The argument of spending ages post processing Raw files doesn't hold up either if I just want to make a quick JPEG. I just use the default Raw settings (and click a few auto adjustments) and save as a JPEG to get exactly what the camera would have given me anyway.

So I don't see any case for ever shooting JPEGS.

Hope I didn't turn this into too much of a Raw versus JPEG argument *zzz

Steve

I agree, whats the point of JPEGs when RAW creates the same image but with so much more potential?

If it takes one click to get a JPEG file on your screen it only takes two clicks to get a RAW image, hardly time consuming, although it can make a difference if you don't use a decent RAW processor. I just think it is a shame to take the time to photograph something and then throw away a large chunk of the information that is recordable by using JPEG. You only get one chance so why waste it *shrug ?

Steve

andym
30th September 2008, 08:55 PM
If it takes one click to get a JPEG file on your screen it only takes two clicks to get a RAW image, hardly time consuming, although it can make a difference if you don't use a decent RAW processor. I just think it is a shame to take the time to photograph something and then throw away a large chunk of the information that is recordable by using JPEG. You only get one chance so why waste it *shrug ?

Steve

Yes I agree.I have never quite understoood why you would want to RAw+jpeg when all the info to convert the Raw file is there and can be converted with the camera setting if you feel the need in Master or Studio.
Just seem to take up a lot of space on the card.:confused:

photo_owl
30th September 2008, 09:10 PM
card space costs nothing - only issue is possibly buffer related if that's your style of shooting.

the question posed was whether anyone used the jpegs straight out of the camera - not if people relied on them......... as I read it.

therefore the only difference between the raw only club (as presented) and the raw + lsf i offs, bluntly, irrelevant.

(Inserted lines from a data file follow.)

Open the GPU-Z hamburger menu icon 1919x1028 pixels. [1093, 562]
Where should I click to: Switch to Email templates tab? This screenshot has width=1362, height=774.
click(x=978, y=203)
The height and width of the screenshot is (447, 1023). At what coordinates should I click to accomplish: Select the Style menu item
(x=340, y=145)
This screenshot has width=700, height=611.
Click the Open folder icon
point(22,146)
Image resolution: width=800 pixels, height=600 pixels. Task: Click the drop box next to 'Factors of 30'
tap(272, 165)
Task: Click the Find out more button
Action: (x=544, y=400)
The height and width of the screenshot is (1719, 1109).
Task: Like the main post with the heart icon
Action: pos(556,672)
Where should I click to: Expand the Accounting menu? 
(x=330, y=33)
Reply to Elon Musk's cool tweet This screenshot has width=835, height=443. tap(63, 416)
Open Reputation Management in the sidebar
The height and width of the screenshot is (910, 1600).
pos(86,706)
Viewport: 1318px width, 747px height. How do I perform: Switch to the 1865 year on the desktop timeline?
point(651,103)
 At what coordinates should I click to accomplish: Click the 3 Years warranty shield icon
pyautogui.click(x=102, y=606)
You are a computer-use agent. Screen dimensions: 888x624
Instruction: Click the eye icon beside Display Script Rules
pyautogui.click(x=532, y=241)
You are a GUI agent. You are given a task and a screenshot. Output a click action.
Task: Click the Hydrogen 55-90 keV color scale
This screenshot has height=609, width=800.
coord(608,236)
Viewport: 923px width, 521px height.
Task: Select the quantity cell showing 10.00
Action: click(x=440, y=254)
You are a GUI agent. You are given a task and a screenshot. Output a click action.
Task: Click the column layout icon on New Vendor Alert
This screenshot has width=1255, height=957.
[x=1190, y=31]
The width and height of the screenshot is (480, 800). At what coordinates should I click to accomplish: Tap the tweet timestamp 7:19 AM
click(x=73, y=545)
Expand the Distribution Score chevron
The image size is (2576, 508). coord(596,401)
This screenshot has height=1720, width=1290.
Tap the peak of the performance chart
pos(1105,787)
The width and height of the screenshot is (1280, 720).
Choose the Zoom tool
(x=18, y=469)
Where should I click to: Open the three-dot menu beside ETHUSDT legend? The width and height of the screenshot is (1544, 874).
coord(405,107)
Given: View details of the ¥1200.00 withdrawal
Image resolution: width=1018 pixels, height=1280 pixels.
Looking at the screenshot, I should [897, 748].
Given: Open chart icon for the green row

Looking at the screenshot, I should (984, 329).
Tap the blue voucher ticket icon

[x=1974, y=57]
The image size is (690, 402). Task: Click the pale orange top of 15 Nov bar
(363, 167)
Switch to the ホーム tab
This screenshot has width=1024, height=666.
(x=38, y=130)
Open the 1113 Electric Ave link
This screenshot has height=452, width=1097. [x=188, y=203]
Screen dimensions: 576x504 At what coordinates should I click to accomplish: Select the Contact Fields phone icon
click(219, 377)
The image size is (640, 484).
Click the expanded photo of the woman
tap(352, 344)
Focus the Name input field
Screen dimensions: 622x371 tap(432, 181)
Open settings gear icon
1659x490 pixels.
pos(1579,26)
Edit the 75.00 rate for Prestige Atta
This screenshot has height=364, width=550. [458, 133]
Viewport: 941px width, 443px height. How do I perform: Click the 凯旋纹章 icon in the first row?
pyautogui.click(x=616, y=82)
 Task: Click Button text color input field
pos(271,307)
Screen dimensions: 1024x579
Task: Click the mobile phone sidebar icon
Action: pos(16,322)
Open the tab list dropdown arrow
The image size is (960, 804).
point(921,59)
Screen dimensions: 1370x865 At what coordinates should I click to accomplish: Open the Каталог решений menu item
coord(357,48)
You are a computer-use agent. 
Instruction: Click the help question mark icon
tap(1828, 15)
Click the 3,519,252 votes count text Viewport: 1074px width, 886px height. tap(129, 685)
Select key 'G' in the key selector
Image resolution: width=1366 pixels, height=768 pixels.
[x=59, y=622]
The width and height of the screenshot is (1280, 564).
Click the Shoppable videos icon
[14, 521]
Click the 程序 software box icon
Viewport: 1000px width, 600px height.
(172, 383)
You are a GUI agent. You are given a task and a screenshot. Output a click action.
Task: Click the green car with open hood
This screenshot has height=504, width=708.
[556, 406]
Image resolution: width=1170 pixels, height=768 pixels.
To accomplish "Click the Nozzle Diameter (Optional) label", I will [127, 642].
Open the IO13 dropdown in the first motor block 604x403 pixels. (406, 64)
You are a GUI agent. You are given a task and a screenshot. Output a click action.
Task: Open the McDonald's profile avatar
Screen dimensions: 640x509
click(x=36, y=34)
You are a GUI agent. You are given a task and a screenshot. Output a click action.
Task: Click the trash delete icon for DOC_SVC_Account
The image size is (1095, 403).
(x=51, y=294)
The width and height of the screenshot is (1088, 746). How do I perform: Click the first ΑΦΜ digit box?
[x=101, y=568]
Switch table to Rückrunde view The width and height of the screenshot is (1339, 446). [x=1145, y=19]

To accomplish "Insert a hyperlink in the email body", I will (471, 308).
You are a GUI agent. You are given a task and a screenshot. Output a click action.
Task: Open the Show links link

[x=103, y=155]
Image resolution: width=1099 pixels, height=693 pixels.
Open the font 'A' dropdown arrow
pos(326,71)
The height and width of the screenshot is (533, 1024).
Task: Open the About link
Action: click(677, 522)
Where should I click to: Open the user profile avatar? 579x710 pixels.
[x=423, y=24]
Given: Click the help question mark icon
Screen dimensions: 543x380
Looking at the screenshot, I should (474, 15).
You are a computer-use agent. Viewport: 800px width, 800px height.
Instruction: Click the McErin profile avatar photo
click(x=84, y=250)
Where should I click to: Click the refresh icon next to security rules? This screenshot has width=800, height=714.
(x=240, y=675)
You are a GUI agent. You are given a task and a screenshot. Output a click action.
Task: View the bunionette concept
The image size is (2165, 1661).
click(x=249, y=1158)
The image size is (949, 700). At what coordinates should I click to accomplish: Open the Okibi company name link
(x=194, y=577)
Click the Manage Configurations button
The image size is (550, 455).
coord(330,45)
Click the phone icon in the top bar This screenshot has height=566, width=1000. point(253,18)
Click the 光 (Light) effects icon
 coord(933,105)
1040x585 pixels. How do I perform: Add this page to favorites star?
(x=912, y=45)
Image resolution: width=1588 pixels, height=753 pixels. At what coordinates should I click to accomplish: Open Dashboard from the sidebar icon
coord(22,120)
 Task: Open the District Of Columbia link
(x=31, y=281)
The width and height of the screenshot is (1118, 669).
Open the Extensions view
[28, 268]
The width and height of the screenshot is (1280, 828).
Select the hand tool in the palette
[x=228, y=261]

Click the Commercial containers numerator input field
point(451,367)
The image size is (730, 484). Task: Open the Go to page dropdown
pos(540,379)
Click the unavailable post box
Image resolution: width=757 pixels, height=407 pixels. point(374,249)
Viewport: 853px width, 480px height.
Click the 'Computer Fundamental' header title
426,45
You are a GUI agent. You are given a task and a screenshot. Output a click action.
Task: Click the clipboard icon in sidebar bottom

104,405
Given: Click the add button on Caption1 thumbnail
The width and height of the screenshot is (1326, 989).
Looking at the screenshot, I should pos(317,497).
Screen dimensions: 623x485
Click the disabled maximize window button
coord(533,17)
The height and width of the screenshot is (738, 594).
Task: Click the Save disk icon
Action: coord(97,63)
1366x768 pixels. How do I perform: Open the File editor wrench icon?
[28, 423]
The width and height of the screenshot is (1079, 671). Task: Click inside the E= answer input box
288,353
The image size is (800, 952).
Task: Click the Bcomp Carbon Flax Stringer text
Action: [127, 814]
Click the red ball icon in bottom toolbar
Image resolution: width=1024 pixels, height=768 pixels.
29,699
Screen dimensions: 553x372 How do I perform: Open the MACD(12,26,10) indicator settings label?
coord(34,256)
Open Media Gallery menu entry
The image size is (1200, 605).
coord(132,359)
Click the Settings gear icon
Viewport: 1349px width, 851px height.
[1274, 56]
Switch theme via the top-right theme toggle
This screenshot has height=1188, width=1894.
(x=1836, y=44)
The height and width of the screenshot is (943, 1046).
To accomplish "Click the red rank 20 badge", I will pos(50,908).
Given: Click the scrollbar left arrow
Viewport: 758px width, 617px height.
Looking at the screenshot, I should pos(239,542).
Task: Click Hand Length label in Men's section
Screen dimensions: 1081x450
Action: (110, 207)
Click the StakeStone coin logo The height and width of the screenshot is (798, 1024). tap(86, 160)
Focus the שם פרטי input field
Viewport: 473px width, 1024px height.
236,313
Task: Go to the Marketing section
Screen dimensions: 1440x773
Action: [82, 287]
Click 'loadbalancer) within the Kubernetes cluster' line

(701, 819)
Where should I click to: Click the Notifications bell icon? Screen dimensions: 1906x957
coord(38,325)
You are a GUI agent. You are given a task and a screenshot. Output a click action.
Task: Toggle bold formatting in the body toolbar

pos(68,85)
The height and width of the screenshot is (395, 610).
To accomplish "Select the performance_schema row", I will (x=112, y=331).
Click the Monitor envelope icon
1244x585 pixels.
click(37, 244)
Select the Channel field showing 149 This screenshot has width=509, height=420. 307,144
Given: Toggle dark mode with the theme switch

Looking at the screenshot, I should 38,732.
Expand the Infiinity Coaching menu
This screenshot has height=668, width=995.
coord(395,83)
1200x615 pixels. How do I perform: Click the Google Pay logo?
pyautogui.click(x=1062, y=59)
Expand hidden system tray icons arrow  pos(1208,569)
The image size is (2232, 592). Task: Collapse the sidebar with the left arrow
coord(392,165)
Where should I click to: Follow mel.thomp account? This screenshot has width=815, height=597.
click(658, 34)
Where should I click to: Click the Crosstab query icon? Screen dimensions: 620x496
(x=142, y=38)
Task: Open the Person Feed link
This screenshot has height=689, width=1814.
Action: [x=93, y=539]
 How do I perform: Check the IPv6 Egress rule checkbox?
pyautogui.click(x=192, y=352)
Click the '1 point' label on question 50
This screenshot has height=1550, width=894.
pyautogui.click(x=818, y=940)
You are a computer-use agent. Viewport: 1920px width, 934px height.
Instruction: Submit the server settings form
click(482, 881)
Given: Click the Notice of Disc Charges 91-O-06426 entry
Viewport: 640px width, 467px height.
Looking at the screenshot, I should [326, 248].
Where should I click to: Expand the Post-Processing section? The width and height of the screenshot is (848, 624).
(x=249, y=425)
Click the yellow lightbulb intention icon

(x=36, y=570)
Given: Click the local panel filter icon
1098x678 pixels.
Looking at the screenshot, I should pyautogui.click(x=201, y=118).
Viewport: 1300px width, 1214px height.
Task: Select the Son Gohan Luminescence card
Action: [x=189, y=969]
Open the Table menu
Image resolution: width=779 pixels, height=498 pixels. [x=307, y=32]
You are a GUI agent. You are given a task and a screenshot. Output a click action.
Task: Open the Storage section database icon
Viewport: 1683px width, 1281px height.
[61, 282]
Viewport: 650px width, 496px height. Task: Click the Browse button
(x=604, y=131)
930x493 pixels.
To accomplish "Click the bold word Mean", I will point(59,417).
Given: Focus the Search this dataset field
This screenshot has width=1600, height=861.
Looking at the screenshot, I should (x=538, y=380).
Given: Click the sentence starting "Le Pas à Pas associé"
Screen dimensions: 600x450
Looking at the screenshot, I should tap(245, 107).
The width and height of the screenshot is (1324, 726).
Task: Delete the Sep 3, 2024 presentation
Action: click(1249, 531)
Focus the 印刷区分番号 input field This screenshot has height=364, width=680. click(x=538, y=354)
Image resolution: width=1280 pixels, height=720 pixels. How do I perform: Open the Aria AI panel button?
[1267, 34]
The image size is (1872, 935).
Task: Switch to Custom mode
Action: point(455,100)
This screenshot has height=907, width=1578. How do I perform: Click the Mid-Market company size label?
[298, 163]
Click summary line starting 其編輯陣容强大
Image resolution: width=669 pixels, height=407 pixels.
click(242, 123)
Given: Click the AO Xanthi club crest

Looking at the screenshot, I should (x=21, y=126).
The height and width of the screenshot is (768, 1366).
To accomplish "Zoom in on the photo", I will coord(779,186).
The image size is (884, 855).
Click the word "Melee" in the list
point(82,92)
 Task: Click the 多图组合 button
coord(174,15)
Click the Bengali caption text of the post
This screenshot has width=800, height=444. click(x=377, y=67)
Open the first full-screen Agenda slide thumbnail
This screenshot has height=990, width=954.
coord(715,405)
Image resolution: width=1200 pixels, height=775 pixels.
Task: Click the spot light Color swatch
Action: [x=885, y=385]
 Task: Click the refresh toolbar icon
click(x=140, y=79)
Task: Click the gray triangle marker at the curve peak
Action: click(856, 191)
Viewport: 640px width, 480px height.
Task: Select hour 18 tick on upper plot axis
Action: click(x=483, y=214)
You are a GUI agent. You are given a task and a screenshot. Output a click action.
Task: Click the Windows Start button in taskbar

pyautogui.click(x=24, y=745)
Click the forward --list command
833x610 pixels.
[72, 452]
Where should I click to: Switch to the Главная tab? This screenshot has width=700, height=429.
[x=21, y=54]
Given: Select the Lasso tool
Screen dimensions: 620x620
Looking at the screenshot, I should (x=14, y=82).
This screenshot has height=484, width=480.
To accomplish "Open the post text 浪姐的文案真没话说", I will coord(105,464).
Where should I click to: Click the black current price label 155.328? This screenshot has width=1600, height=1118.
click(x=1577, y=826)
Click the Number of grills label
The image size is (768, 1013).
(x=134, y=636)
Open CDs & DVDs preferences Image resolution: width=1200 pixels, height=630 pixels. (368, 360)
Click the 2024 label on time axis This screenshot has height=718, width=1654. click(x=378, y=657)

what I have become to realise is that the decision as to whether you are shooting jpeg to use or jpeg for pp is much much more fundamental - despite seeming to be a lesser issue. jpeg to pp is natural, low contrast and sharpness and neutral saturation (SAT and NF off). jpeg to use straight to print or publish wouldn't use these settings.

Makonde
30th September 2008, 09:23 PM
I find I'm quite often using RAW+small jpeg (E520). Why? - because it's very quick to look at the small jpeg and decide which are the few likely keepers out of a batch. I move those RAWS to a working file and dump the rest, jpegs and all.

davidh
30th September 2008, 10:09 PM
I have been shooting raw+jpeg on my e510 - but have come to the conclusion that shooting both takes too much space on the memory card so in future will only shoot raw.
i find process time quite short for most images - sharpening and adjusting levels mainly.


Dave

Ian
1st October 2008, 07:51 AM
Does any one out there use jpg's straight out of the box?. Well I do. After a couple of years using Canon I had to use RAW all the time as the jpg's were awful. Not so with Olympus. These must be the best jpg's ever. I have tried to better them using lightroom and capture one but the in camera processing of the Olympus cameras always seems to beat them. I may be stirring up a hornets nest here but I have been using digital photography for many years now and I know what I like.
All the Best

MC

Olympus JPEGs are defintely above average, but now with tools like Adobe Photoshop Lightroom I am getting better overall results than with JPEGs on their own.

I actually record Large JPEGs with RAW by default, but usually process the RAW file if I have time.

You get more consistent white balance control and slightly more headroom when bringing back highlights. Noise control is better too.

Ian

ajwh
13th October 2008, 08:11 PM
I use SHQ JPGs almost all the the time - started this with the E-1 and stayed with it for E-3.
I used to switch to RAW+JPG for very tricky exposures, but the the E-3 seems to get them right!